Lobe-finned fishes (Sarcopterygii) have fleshy, muscular fins supported by bones that articulate with the body. Only a few species survive today:

• Coelacanths were thought to be extinct for millions of years until a living specimen was discovered off the coast of South Africa in 1938.
• Lungfishes possess both gills and a highly vascularized swim bladder that functions as a lung, allowing them to survive in oxygen-poor water or even out of water for short periods.

Lobe-finned fishes are evolutionarily significant because the bony structure within their fins is homologous to the limb bones of tetrapods. They represent the lineage that gave rise to the first four-legged vertebrates to transition onto land.

Fish Physiology and Adaptations

Respiratory and circulatory systems

Fish extract dissolved oxygen from water using gills. Each gill is composed of rows of filaments, and each filament is lined with thin plates called lamellae. This arrangement dramatically increases the surface area available for gas exchange.

The key to gill efficiency is countercurrent exchange. Here's how it works:

1. Water flows over the lamellae in one direction.
2. Blood flows through capillaries inside the lamellae in the opposite direction.
3. Because the two flows run counter to each other, there is always a concentration gradient favoring oxygen diffusion from water into blood, even as the blood becomes increasingly oxygen-rich.

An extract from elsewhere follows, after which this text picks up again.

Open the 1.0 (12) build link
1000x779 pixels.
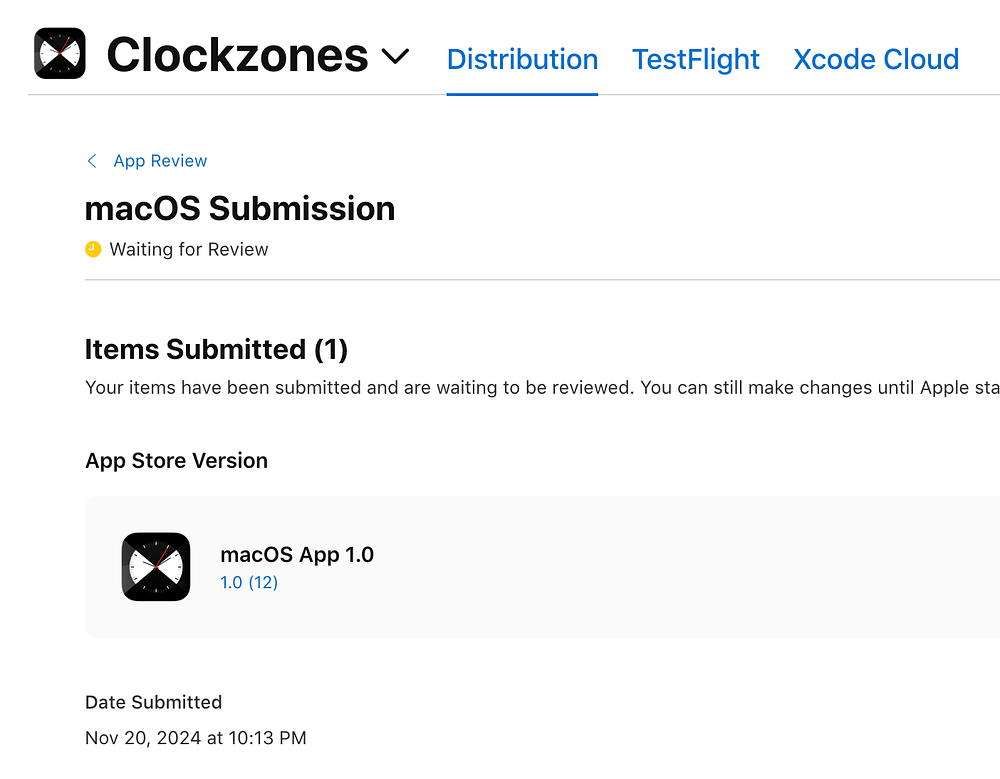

This system extracts up to 80-90% of the dissolved oxygen from water, far more efficient than if blood and water flowed in the same direction.

Fish have a single-loop circulatory system with a two-chambered heart (one atrium, one ventricle). Blood is pumped from the heart to the gills, picks up oxygen, then travels directly to the body tissues before returning to the heart. This differs from the double-loop circulation found in terrestrial vertebrates.

Osmoregulation and excretion

Because fish live in water, they constantly face osmotic challenges. The strategy depends on whether the fish lives in freshwater or saltwater:

• Freshwater fish live in a hypotonic environment (the surrounding water has a lower solute concentration than their body fluids). Water constantly flows into their bodies by osmosis. To compensate, they actively absorb ions through specialized cells in their gills and produce large volumes of very dilute urine.
• Marine fish face the opposite problem: they live in a hypertonic environment and lose water to their surroundings. To compensate, they drink seawater, absorb the water in their gut, and actively excrete excess salt through chloride cells in their gills. Their kidneys produce small volumes of concentrated urine.

Thermoregulation

Most fish are ectothermic, meaning their body temperature matches the surrounding water. They cannot generate significant internal heat.

A notable exception is regional endothermy, found in some tunas, lamnid sharks (like great whites), and swordfish. These species use a countercurrent heat exchange system called a rete mirabile in their blood vessels. This retains metabolic heat in specific muscles or organs (like swimming muscles, the brain, or the eyes), keeping those tissues warmer than the surrounding water. The result is faster muscle contraction, sharper vision, and improved performance in cold water.

External features and locomotion

The body of a typical fish is streamlined to reduce drag in water. Most species are covered in scales, which provide protection and further reduce friction during swimming.

Fish use several types of fins for different functions:

• Caudal (tail) fin: primary source of thrust for forward propulsion
• Pectoral and pelvic fins (paired fins): used for steering, braking, and stability
• Dorsal and anal fins: prevent rolling and help with stability

The shape of the caudal fin often reflects a fish's lifestyle. Fast, open-water swimmers like tuna have a deeply forked or lunate tail, while fish that need quick bursts of speed in tight spaces tend to have rounded tails.